**DATA UNDER STUDY:**

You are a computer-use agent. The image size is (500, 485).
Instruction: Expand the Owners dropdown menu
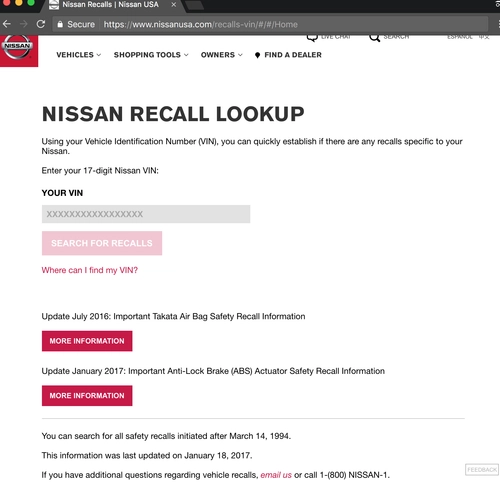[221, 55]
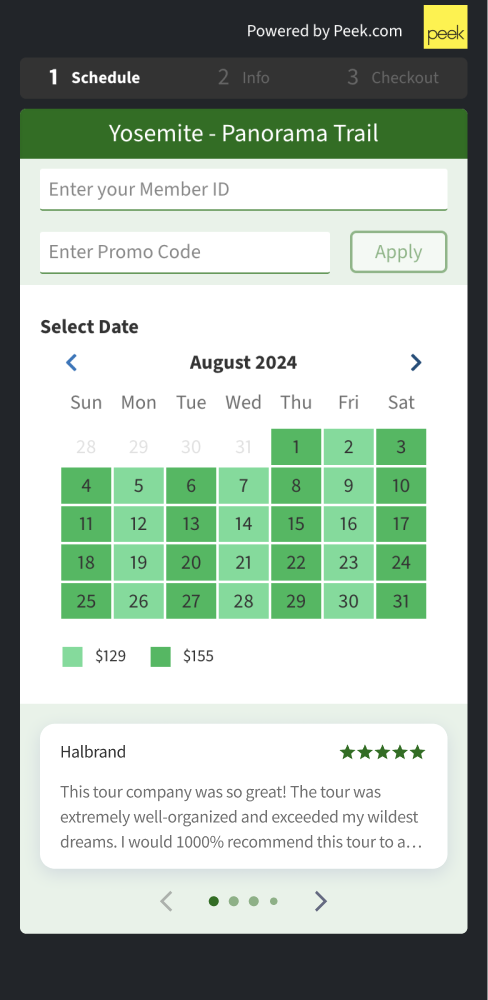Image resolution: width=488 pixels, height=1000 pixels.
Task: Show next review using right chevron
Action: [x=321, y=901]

**DESCRIPTION OF THE TASK:**
Make an exact copy of the records, pictures excluded.

**WRITTEN SOLUTION:**
You are a computer-use agent. The image size is (500, 485).
Instruction: Expand the Owners dropdown menu
[221, 55]
Image resolution: width=488 pixels, height=1000 pixels.
Task: Show next review using right chevron
Action: [x=321, y=901]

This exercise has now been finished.